[Begin]
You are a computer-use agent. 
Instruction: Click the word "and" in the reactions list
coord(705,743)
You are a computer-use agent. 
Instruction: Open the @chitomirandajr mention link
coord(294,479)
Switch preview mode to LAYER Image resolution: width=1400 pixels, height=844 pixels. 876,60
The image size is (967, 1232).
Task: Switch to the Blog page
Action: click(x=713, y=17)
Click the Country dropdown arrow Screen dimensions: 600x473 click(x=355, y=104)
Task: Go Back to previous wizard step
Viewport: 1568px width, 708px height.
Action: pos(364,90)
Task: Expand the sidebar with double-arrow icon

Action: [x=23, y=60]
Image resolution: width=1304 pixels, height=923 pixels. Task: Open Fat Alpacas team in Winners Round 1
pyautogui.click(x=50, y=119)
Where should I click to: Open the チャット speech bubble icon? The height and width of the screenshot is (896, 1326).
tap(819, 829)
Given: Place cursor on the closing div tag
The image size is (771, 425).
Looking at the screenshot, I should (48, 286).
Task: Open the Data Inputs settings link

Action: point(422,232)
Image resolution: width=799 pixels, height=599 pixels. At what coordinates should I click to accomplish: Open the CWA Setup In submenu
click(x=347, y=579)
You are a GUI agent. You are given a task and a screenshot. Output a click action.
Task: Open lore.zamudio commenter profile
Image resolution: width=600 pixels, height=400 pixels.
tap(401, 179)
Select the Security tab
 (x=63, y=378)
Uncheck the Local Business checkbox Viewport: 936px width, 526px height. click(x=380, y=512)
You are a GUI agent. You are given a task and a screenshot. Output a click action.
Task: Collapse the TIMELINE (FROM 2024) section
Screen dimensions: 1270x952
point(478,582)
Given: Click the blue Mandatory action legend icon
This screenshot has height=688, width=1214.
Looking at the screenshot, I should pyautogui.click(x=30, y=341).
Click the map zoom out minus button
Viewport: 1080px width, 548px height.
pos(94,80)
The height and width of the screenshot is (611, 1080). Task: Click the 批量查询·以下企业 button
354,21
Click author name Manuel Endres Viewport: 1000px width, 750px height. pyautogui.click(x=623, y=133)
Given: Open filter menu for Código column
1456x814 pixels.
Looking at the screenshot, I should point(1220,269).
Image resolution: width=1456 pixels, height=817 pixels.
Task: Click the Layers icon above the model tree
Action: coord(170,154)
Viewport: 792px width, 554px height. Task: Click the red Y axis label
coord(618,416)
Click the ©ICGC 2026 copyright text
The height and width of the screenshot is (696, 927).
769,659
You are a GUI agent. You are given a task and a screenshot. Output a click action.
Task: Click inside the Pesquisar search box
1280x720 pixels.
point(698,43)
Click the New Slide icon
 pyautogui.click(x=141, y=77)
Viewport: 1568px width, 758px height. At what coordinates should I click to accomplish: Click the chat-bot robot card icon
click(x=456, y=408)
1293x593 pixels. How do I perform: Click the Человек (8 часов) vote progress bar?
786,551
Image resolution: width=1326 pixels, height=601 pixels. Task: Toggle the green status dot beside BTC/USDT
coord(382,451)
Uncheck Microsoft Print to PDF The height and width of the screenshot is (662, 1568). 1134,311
[End]
» **DIRECTIONS FOR THIS TASK**:
Rewrite every line of the records above as a Markdown table with the columns Row and Record line, numbering the rows in order and skipping blank lines.

» **PROBLEM SOLUTION**:
| Row | Record line |
|---|---|
| 1 | You are a computer-use agent.  |
| 2 | Instruction: Click the word "and" in the reactions list |
| 3 | coord(705,743) |
| 4 | You are a computer-use agent.  |
| 5 | Instruction: Open the @chitomirandajr mention link |
| 6 | coord(294,479) |
| 7 | Switch preview mode to LAYER Image resolution: width=1400 pixels, height=844 pixels. 876,60 |
| 8 | The image size is (967, 1232). |
| 9 | Task: Switch to the Blog page |
| 10 | Action: click(x=713, y=17) |
| 11 | Click the Country dropdown arrow Screen dimensions: 600x473 click(x=355, y=104) |
| 12 | Task: Go Back to previous wizard step |
| 13 | Viewport: 1568px width, 708px height. |
| 14 | Action: pos(364,90) |
| 15 | Task: Expand the sidebar with double-arrow icon |
| 16 | Action: [x=23, y=60] |
| 17 | Image resolution: width=1304 pixels, height=923 pixels. Task: Open Fat Alpacas team in Winners Round 1 |
| 18 | pyautogui.click(x=50, y=119) |
| 19 | Where should I click to: Open the チャット speech bubble icon? The height and width of the screenshot is (896, 1326). |
| 20 | tap(819, 829) |
| 21 | Given: Place cursor on the closing div tag |
| 22 | The image size is (771, 425). |
| 23 | Looking at the screenshot, I should (48, 286). |
| 24 | Task: Open the Data Inputs settings link |
| 25 | Action: point(422,232) |
| 26 | Image resolution: width=799 pixels, height=599 pixels. At what coordinates should I click to accomplish: Open the CWA Setup In submenu |
| 27 | click(x=347, y=579) |
| 28 | You are a GUI agent. You are given a task and a screenshot. Output a click action. |
| 29 | Task: Open lore.zamudio commenter profile |
| 30 | Image resolution: width=600 pixels, height=400 pixels. |
| 31 | tap(401, 179) |
| 32 | Select the Security tab |
| 33 |  (x=63, y=378) |
| 34 | Uncheck the Local Business checkbox Viewport: 936px width, 526px height. click(x=380, y=512) |
| 35 | You are a GUI agent. You are given a task and a screenshot. Output a click action. |
| 36 | Task: Collapse the TIMELINE (FROM 2024) section |
| 37 | Screen dimensions: 1270x952 |
| 38 | point(478,582) |
| 39 | Given: Click the blue Mandatory action legend icon |
| 40 | This screenshot has height=688, width=1214. |
| 41 | Looking at the screenshot, I should pyautogui.click(x=30, y=341). |
| 42 | Click the map zoom out minus button |
| 43 | Viewport: 1080px width, 548px height. |
| 44 | pos(94,80) |
| 45 | The height and width of the screenshot is (611, 1080). Task: Click the 批量查询·以下企业 button |
| 46 | 354,21 |
| 47 | Click author name Manuel Endres Viewport: 1000px width, 750px height. pyautogui.click(x=623, y=133) |
| 48 | Given: Open filter menu for Código column |
| 49 | 1456x814 pixels. |
| 50 | Looking at the screenshot, I should point(1220,269). |
| 51 | Image resolution: width=1456 pixels, height=817 pixels. |
| 52 | Task: Click the Layers icon above the model tree |
| 53 | Action: coord(170,154) |
| 54 | Viewport: 792px width, 554px height. Task: Click the red Y axis label |
| 55 | coord(618,416) |
| 56 | Click the ©ICGC 2026 copyright text |
| 57 | The height and width of the screenshot is (696, 927). |
| 58 | 769,659 |
| 59 | You are a GUI agent. You are given a task and a screenshot. Output a click action. |
| 60 | Task: Click inside the Pesquisar search box |
| 61 | 1280x720 pixels. |
| 62 | point(698,43) |
| 63 | Click the New Slide icon |
| 64 |  pyautogui.click(x=141, y=77) |
| 65 | Viewport: 1568px width, 758px height. At what coordinates should I click to accomplish: Click the chat-bot robot card icon |
| 66 | click(x=456, y=408) |
| 67 | 1293x593 pixels. How do I perform: Click the Человек (8 часов) vote progress bar? |
| 68 | 786,551 |
| 69 | Image resolution: width=1326 pixels, height=601 pixels. Task: Toggle the green status dot beside BTC/USDT |
| 70 | coord(382,451) |
| 71 | Uncheck Microsoft Print to PDF The height and width of the screenshot is (662, 1568). 1134,311 |